▶ TASK DIRECTIONS: Reproduce only the stretch from the line containing "This screenshot has width=1568, height=753." through the line containing "will click(x=438, y=226).", swapping "column header" for "column heading" and leaving everything else unchanged.
+++ DATA IN THIS EXERCISE +++
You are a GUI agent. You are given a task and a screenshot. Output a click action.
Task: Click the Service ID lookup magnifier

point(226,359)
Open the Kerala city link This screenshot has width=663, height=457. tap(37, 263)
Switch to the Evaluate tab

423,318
+++
+++ DATA IN THIS EXERCISE +++
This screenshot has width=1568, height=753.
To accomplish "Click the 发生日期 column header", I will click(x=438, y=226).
+++
+++ DATA IN THIS EXERCISE +++
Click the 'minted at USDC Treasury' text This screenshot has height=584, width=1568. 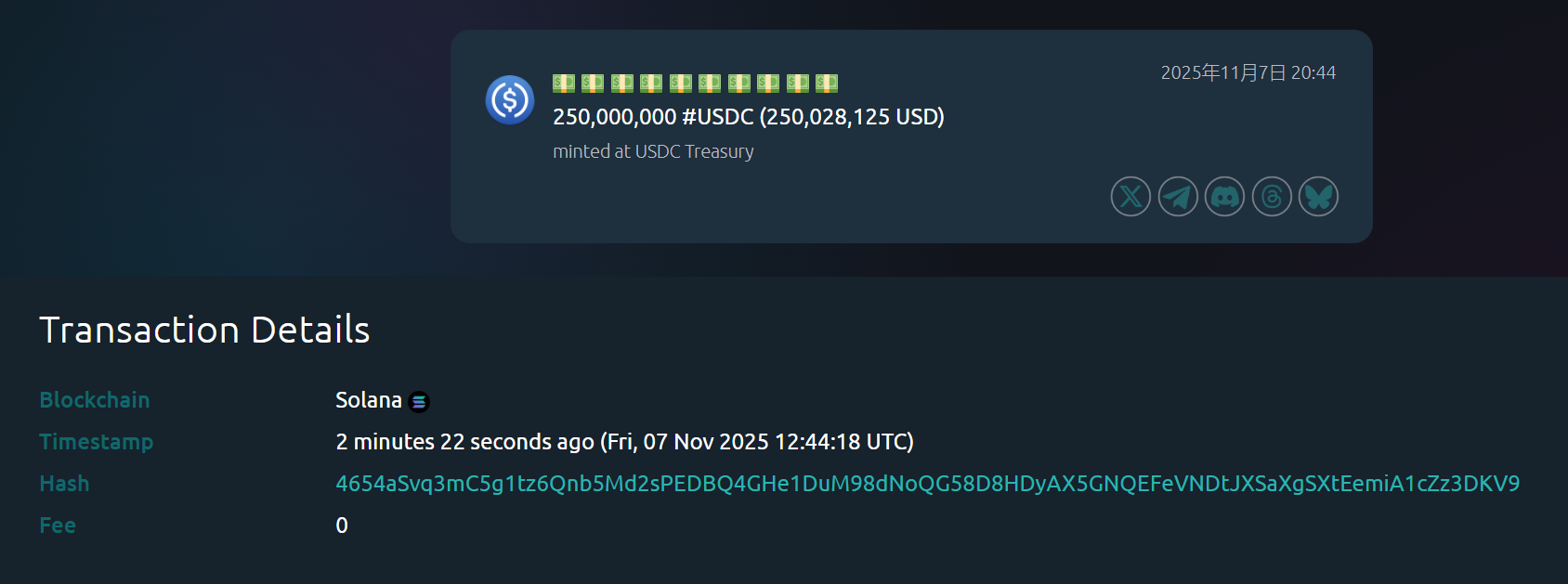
+++
▶ FINISHED ANSWER:
This screenshot has width=1568, height=753.
To accomplish "Click the 发生日期 column heading", I will click(x=438, y=226).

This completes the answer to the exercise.